The historical sources of Egyptian medicine are a group of medical papyri, mainly three: the Ebers Papyrus, the Brugsch Papyrus and the Smith Papyrus. The latter, discovered by Edwin Smith, is the most complete surgical treatise of the ancient world. It dates from 1700 B.C., but it is a copy of a much older text, written around 3000 B.C.

All cases are treated in the same way: they begin with the examination of the patient, followed by the diagnosis, the prognosis and, finally, the treatment. The text does not mention magical means of healing, but repeatedly refers to the art of the physician, which indicates that medical schools existed and trained surgeons independently of the priestly castes.

The Ebers Papyrus contains nearly one thousand prescriptions. The most commonly used remedies were yeast and oil.

The hygienic legislation is also worthy of mention. The life of the Egyptians was regulated by special laws issued as religious prescriptions. The practice of medicine was governed by particular provisions. According to Herodotus, Egyptian medicine was divided in such a way that each physician treated only one disease. Diodorus Siculus states that, during war, the sick were treated free of charge, since physicians received compensation from the state.

With Egypt’s submission to Persian rule, medicine declined and came to be practiced by charlatans. Nevertheless, the essential ideas of the Egyptians about medicine were transmitted to the Greeks.

Medicine in Israel

The medical thought of the Eastern world, particularly that of the Mediterranean and Egypt, passed into Israel, where it was filtered and developed according to the monotheistic conception. For this reason, it was said that only God possessed the great function of healing, since illnesses came from God and were interpreted as punishments for sins.

Medicine was therefore practiced by priests, who, as intermediaries of the divine will, had the power to heal. Since it was impossible to imagine the existence of a healthy soul in a sick body, extraordinary importance was given to hygienic practices, accompanied by a strong sense of mysticism.

Thus arose circumcision, the prohibition against eating certain foods, ablutions for guests, bathing before entering the temple and the hygiene of women during the menstrual period.

Persian and Indian Medicine

Both Persian medicine and Indian medicine appear to have been connected, at least in their origins, with Mesopotamian medicine.

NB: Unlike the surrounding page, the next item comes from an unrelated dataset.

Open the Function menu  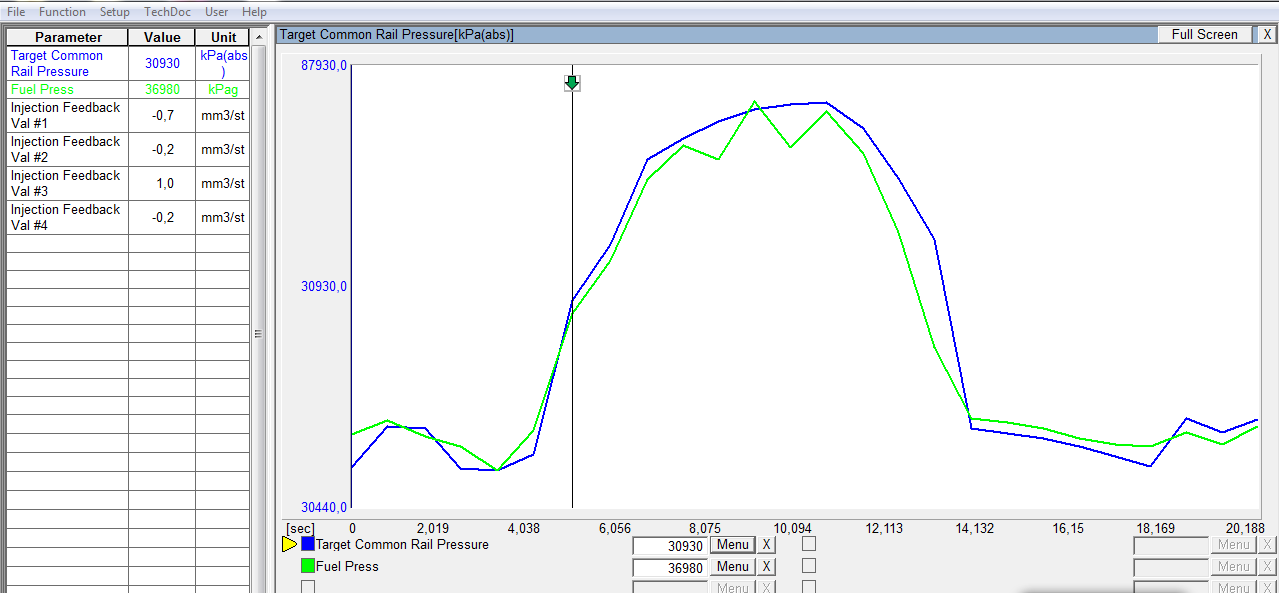click(x=62, y=12)
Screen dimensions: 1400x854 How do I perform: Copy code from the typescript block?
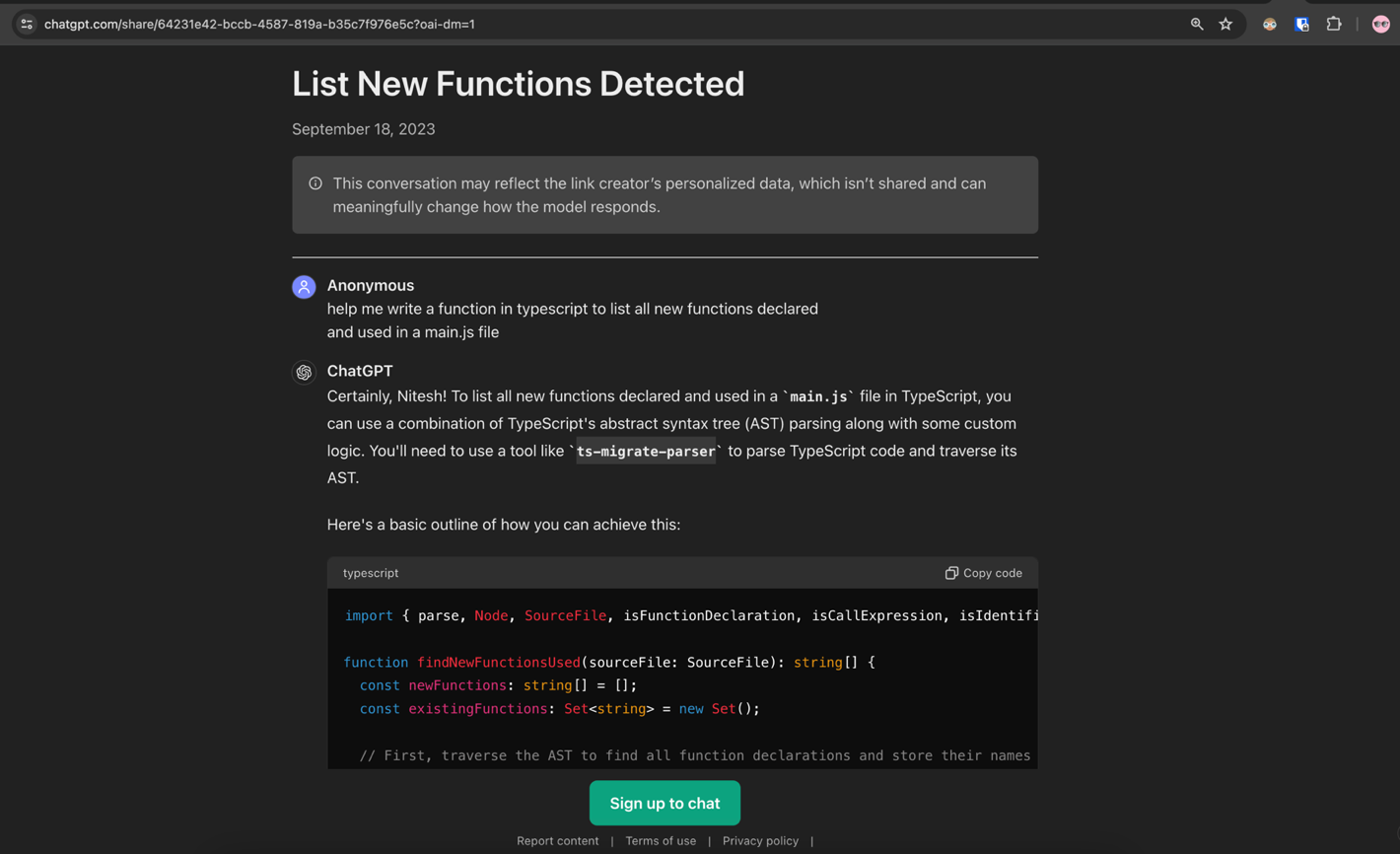pyautogui.click(x=983, y=573)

The foundations of Persian medicine are found in the books of the Avesta, which describe the purification rituals required to drive away evil spirits, considered the origin of all illnesses.

Invocation of the gods, faith, rites and the reading of sacred texts formed the basis of healing, which shows that they had a magical conception of the etiology of diseases.

Like all Eastern medicine, Indian medicine was first empirical and later priestly. While priests kept their medical practices enclosed within magical formulas, practical medicine acquired great importance and development, giving rise to a pathology based on the disharmony of three humors: spirit, bile and phlegm, regarded as constituents of the vital part of the organism.

Medical texts are characterized by their precision, their exact systematic construction, the importance assigned to medical examination and thorough diagnosis. A very important aspect was the development of surgery, whose knowledge is contained in the Book of Susruta. The level reached by Indian surgery places the medicine of India on a higher plane than Hippocratic medicine.

Chinese Medicine

According to tradition, Chinese medicine was founded by Emperor Shen Nung, who in 2800 B.C. is said to have compiled a book mentioning one hundred remedies. Chinese pathology derived from the conception of the existence of two principles: Yang and Yin. The disharmony between them caused disease.

Diagnosis, dominated by the theory of the pulse, came to distinguish two hundred different types. The most important part of the Chinese legacy is its pharmacopoeia, which by the 16th century consisted of 56 volumes detailing 2,000 medicines.